▸ Task description
Look for "width" in each line of the entries, and return the matching lines.

Records for this exercise section start

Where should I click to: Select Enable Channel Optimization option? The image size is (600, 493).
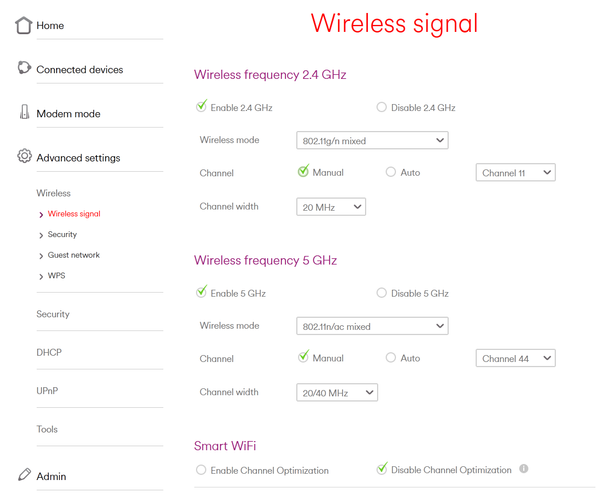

Records for this exercise section end
Records for this exercise section start

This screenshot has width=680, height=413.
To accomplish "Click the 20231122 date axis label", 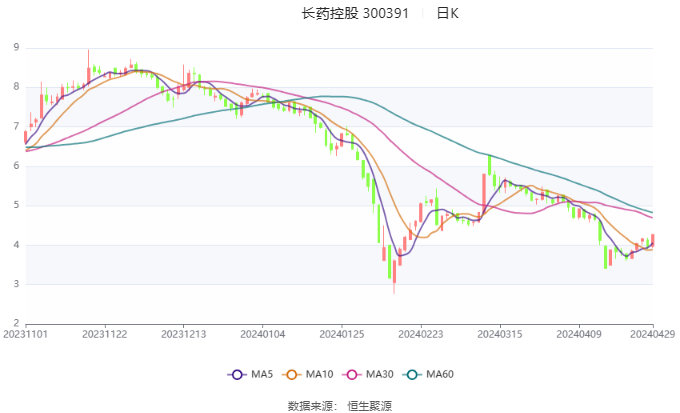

Records for this exercise section end
Records for this exercise section start

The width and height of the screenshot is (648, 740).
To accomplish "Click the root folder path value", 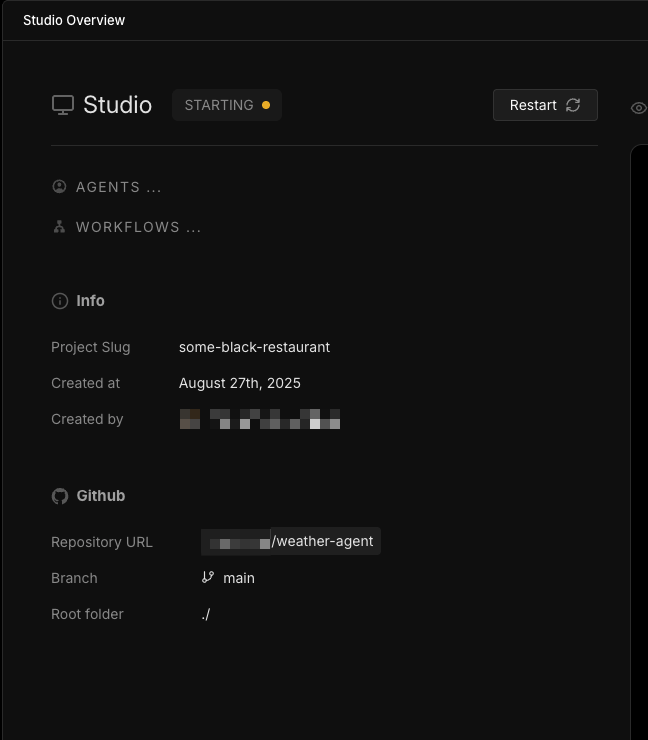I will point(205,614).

Records for this exercise section end

▸ Answer space
This screenshot has width=680, height=413.
The width and height of the screenshot is (648, 740).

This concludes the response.